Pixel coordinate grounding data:
□ □ □ □
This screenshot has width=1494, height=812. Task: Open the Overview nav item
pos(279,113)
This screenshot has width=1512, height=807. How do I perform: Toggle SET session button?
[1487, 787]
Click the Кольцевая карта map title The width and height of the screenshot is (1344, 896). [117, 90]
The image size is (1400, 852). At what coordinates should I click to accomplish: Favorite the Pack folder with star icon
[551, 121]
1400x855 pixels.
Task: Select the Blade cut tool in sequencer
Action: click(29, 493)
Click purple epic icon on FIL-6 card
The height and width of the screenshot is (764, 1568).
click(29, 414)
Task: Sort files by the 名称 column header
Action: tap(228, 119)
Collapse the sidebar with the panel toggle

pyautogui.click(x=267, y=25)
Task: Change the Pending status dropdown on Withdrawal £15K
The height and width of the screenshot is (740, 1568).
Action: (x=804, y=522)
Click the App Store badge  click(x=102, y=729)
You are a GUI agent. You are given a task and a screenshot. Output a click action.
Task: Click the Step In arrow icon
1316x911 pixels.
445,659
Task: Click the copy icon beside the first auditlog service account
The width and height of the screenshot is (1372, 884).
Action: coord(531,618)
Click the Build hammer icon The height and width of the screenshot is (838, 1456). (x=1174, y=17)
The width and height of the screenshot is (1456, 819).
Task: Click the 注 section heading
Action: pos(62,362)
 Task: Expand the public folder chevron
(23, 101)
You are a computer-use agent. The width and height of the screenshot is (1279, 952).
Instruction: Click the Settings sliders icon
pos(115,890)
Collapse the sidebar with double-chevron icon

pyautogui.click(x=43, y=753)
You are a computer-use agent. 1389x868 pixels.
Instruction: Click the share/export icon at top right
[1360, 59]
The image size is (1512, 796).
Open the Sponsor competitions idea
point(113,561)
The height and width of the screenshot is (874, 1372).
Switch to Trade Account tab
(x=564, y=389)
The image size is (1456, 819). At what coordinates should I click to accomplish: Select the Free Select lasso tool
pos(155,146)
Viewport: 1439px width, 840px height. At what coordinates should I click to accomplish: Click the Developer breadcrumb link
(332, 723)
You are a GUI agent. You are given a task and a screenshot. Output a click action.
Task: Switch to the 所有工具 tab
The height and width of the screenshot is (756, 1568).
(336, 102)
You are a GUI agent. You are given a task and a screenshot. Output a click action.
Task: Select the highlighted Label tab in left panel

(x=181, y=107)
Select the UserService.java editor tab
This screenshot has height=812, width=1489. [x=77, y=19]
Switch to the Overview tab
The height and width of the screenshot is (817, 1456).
□ □ □ □
=== Work instructions ===
Quote the records above from their first line through the line containing "You are a computer-use agent. 1389x868", both ends included.

=== Answer area ===
This screenshot has width=1494, height=812. Task: Open the Overview nav item
pos(279,113)
This screenshot has width=1512, height=807. How do I perform: Toggle SET session button?
[1487, 787]
Click the Кольцевая карта map title The width and height of the screenshot is (1344, 896). [117, 90]
The image size is (1400, 852). At what coordinates should I click to accomplish: Favorite the Pack folder with star icon
[551, 121]
1400x855 pixels.
Task: Select the Blade cut tool in sequencer
Action: click(29, 493)
Click purple epic icon on FIL-6 card
The height and width of the screenshot is (764, 1568).
click(29, 414)
Task: Sort files by the 名称 column header
Action: tap(228, 119)
Collapse the sidebar with the panel toggle

pyautogui.click(x=267, y=25)
Task: Change the Pending status dropdown on Withdrawal £15K
The height and width of the screenshot is (740, 1568).
Action: (x=804, y=522)
Click the App Store badge  click(x=102, y=729)
You are a GUI agent. You are given a task and a screenshot. Output a click action.
Task: Click the Step In arrow icon
1316x911 pixels.
445,659
Task: Click the copy icon beside the first auditlog service account
The width and height of the screenshot is (1372, 884).
Action: coord(531,618)
Click the Build hammer icon The height and width of the screenshot is (838, 1456). (x=1174, y=17)
The width and height of the screenshot is (1456, 819).
Task: Click the 注 section heading
Action: pos(62,362)
 Task: Expand the public folder chevron
(23, 101)
You are a computer-use agent. The width and height of the screenshot is (1279, 952).
Instruction: Click the Settings sliders icon
pos(115,890)
Collapse the sidebar with double-chevron icon

pyautogui.click(x=43, y=753)
You are a computer-use agent. 1389x868 pixels.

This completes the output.